Word about the package…
Posted May 19, 2008 byCategories: Blog Posts

When I was a kid everything in the refrigerator was held fast in glass jars. Pickles, mustard, ketchup even olives looked out into the world through their crystalline cells where they did cold time till we smeared them on bread and munched them down. Nowadays, with few exceptions, almost everything resides in a rigid condom of plastic.
Mayo comes in a flattened capsule with a wide mouth that enables our fat fingers easy access to every dollop of it’s greasy goodness. Salad dressing that used to shatter into oily gauntlets of foot flaying shards only bounce with a skin of pliable plastic. The sacred cow peanut butter is now a tube of peanut caulk with it’s own little vagina smack dab in the lid. [Smooth varieties only, I shudder to think of trying to attempt a PB&J with a chunky style...that's gonna hurt bad!]
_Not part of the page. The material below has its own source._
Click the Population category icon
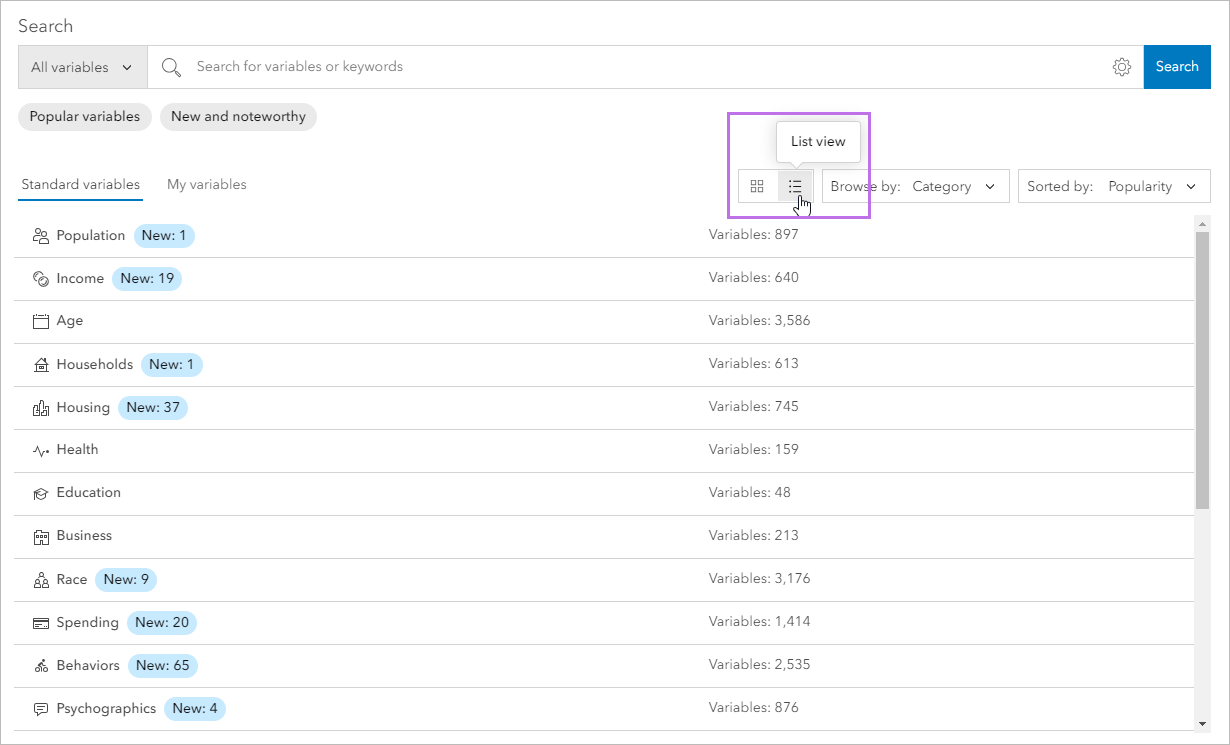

Last but certainly not least is the magic ketchup anus that holes up in most Heinz squeeze bottles. Gone are the days of pounding the hell out of the bottle to get your ketchup fix or shoving a knife in the neck to cut the tomato jugular; all you have to do is squeeze the bottle like your choking the shit out of dick cheney and the super-miraculous-ketchup anus clips off the drips. It’s obvious to me that the culinary scientists at the Heinz lab found a way to mimic the no-wipe-dog-sphincter and put it in their bottles.